The typical adult dose ranges from 15 to 60 grams per day, usually split into one to four doses. Each 15-gram dose is roughly four level teaspoons of the powder, mixed into a small amount of water or flavored syrup to make it easier to drink. The volume of liquid depends on the dose but generally falls between 20 and 100 milliliters.

When someone can’t take Kayexalate by mouth, it can be given as a retention enema. The rectal route uses a larger dose, typically 30 to 50 grams suspended in about 100 milliliters of a warm liquid, administered every six hours. This method is considered less effective than taking it orally because the resin spends less time in contact with the full length of the intestines.

How Quickly It Works

Kayexalate is not a fast-acting treatment. Its onset is highly variable, which makes it a poor choice when potassium needs to come down within minutes. In emergency settings, doctors typically use faster interventions first, like insulin with glucose or inhaled medications that temporarily shift potassium from the bloodstream into cells. Kayexalate is better suited for situations where potassium needs to be lowered gradually or kept in check over hours to days.

The Sodium Trade-Off

Because Kayexalate works by exchanging sodium for potassium, it introduces extra sodium into your system. For people who are sensitive to sodium, such as those with heart failure, severe high blood pressure, or significant fluid retention, this added sodium load can worsen swelling and raise blood pressure. Your care team will monitor your electrolytes during treatment, checking not just potassium but also sodium, calcium, and magnesium levels, since the resin’s binding isn’t perfectly selective and can pull other minerals out of your gut as well.

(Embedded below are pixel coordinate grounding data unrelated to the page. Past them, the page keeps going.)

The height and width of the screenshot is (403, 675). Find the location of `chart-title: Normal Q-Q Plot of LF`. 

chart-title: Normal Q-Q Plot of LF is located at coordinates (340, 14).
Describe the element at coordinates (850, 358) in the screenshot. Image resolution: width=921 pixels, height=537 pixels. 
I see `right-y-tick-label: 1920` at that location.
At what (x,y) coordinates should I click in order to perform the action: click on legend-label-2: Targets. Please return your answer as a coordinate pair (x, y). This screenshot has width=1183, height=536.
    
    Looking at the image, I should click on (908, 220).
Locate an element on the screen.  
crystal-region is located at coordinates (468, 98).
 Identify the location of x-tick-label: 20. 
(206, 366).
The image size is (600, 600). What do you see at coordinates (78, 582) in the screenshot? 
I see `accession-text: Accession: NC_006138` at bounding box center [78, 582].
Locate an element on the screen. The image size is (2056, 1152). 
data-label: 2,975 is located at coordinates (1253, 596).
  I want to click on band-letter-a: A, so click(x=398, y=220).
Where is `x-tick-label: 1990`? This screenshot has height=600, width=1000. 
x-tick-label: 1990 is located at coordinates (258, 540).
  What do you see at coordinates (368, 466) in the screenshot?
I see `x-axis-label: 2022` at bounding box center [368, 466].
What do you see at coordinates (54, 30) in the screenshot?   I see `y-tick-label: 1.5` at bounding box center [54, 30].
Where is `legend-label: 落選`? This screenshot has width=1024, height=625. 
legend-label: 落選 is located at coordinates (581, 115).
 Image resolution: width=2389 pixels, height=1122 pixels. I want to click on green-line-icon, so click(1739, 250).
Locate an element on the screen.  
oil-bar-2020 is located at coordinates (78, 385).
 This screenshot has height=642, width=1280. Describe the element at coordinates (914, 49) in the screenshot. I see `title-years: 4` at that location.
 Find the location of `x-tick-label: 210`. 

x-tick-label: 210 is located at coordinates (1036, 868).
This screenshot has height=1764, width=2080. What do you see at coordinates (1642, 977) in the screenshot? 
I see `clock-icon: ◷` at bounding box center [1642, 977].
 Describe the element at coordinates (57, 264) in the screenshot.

Side Effects and Safety Concerns

The most common side effects are digestive: nausea, vomiting, constipation, and stomach discomfort. These are generally manageable, but Kayexalate carries a more serious risk that sets it apart from some alternatives.

The FDA has flagged cases of colonic necrosis, a condition where part of the colon’s tissue dies, along with intestinal bleeding, reduced blood flow to the colon, and bowel perforation. These events are rare but potentially fatal. Risk factors include a history of intestinal disease or surgery, dehydration, and kidney failure. Premature and low-birth-weight infants face particular danger.

An older practice of mixing Kayexalate with sorbitol, a sweetener that also acts as a laxative, has been implicated in many of these bowel injury cases. The FDA now explicitly recommends against combining the two. Magnesium-containing laxatives should also be avoided during treatment.

How It Compares to Newer Options

Kayexalate has been around for decades, and two newer potassium-lowering resins are now available. One, sodium zirconium cyclosilicate (sold as Lokelma), was approved in 2018 and has been shown to lower potassium within one hour of a single dose in clinical trials. The other, patiromer (sold as Veltassa), uses calcium instead of sodium for the exchange, which avoids the sodium-loading problem entirely.

In terms of raw potassium reduction, Kayexalate and sodium zirconium cyclosilicate performed similarly in emergency department comparisons, both lowering potassium by an average of 1.1 mEq/L from baseline. The difference lies more in the side-effect profile. Kayexalate’s non-selective binding can disturb calcium and magnesium levels on top of adding sodium. Sodium zirconium cyclosilicate is highly selective for potassium, contains considerably less sodium, and carries a milder side-effect profile, mostly limited to digestive symptoms and mild swelling.

Despite these newer alternatives, Kayexalate remains widely used. Cost, insurance coverage, and hospital formulary decisions all play a role in which agent a patient receives. If you’ve been prescribed Kayexalate and have concerns about sodium intake or bowel health, those are worth raising with whoever is managing your treatment.